• _TASK TO COMPLETE_: Print the listing exactly as it stands, and skip any pictures in it.

• _DATASET ENTRIES_:

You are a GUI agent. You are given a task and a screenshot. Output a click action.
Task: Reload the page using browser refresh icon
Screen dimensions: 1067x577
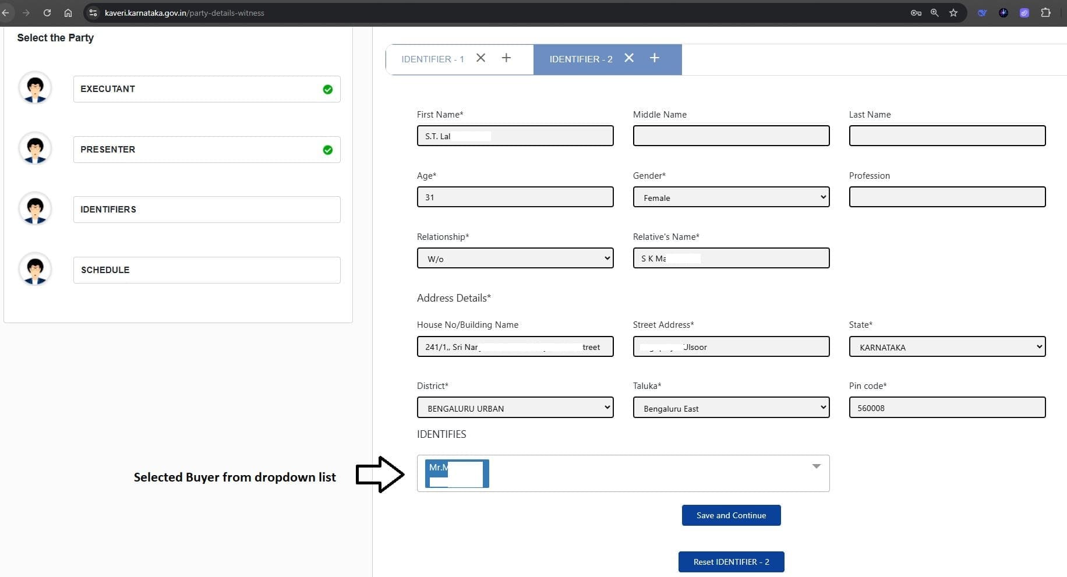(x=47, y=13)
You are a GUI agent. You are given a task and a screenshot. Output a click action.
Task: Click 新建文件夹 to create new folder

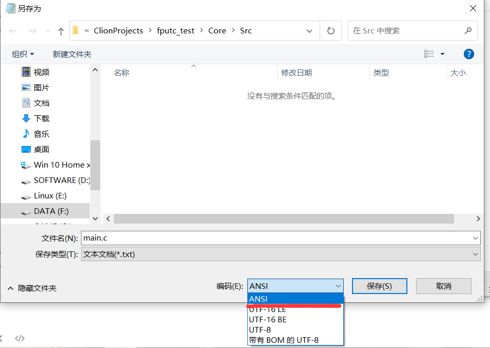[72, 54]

• _ANSWER FOR THE TASK_:
You are a GUI agent. You are given a task and a screenshot. Output a click action.
Task: Reload the page using browser refresh icon
Screen dimensions: 1067x577
(x=47, y=13)
You are a GUI agent. You are given a task and a screenshot. Output a click action.
Task: Click 新建文件夹 to create new folder

[72, 54]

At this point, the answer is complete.